Little interests me more than the process of historiography – i.e., the study of historical writing, and the ways in which interpretations of the past change depending on the individual historian and interpretative needs of the present. Books about Jefferson provide a great opportunity to see historiography at work.

What historians choose to focus on regarding Jefferson has important implications for our national identity, making biographies of him all the more significant. The determination of what to include about “a Founder” and how to interpret it not only reflects upon the legitimacy of the American experiment, but also on the continuing social and political order, given our valorizing of “the intent of the Founding Fathers.”

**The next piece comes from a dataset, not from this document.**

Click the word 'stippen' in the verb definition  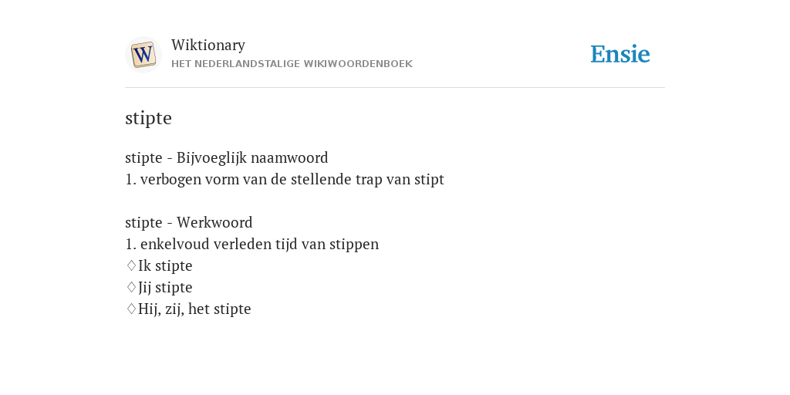tap(354, 245)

So history is not just a chronicle; it has ideological contours. It not only helps shape what we believe about ourselves, but reveals what we want to believe, and what we want to forget.

For those who want their idealized perceptions of the Founding Fathers left intact, this book is the perfect anodyne to the recent spate of critical works about Jefferson.


Meacham takes great pains to present Jefferson as positively as possible, and in the event of overwhelming facts to the contrary, he has three different approaches to impose his view of Jefferson on the reader. When Meacham is recounting what amounts to dirty tricks, underhandedness, manipulation, and hypocrisy (most of which Jefferson put Madison and others up to doing rather than exposing his own role), Meacham either pleads the different standards of Jefferson’s times, or simply redefines what Jefferson did as “practical” or “adaptable” or “savvy” or even “wise” (a move that Yale History Professor Marci Shore has referred to in a different context as “the teleological deceptions of retrospect”). Most often, however, Meacham takes a third approach and simply omits less savory aspects of Jefferson’s behavior.

James Madison, always willing to do Jefferson's bidding

James Madison, always willing to do Jefferson’s bidding

Leaving out some events and selecting others creates a narrow shadowbox revealing only what the box’s creator wants you to see. No other voices challenge the dominant narrative. Whether consciously or not, the images of the particular history are filtered and focused to impose one version of the past over another.

Consider these facts:

In 1769 Jefferson paid for a very detailed ad in the Virginia Gazette for the capture and return of a runaway mulatto slave. The next year, as a young lawyer, Jefferson defended a mulatto slave who was suing for his freedom. Jefferson argued, “under the law of nature, we are all born free.” (At this time, he owned more than 20 slaves.)

Meanwhile, in 1776, while writing the Declaration of Independence, Jefferson had 83 slaves. This was a low number for him: from 1774 to 1826, he had around 200 slaves at any one time, owning more than 600 people during his lifetime. Most famously, he used one of them as his concubine, starting up with the not-yet-16 year old Sally Hemings when he was 46. She was almost continuously pregnant when he was in town. When she first became pregnant, while acting as a chaperone for Jefferson’s daughter in France, and where she would have had the opportunity to stay there and be free, Jefferson “bribed” her to come back to Virginia (as his slave) by promising that their children could be set free from slavery at age 21. [Jefferson did keep his word to some extent, and set Sally’s children free in his will, although by then they were considerably older than age 21. Sally, by contrast, was not set free by the will. It is thought he gave verbal instructions to his family to that effect, but there is no proof. In the event, it was only eight years after Jefferson died, that his legitimate daughter Martha allowed Sally to leave.]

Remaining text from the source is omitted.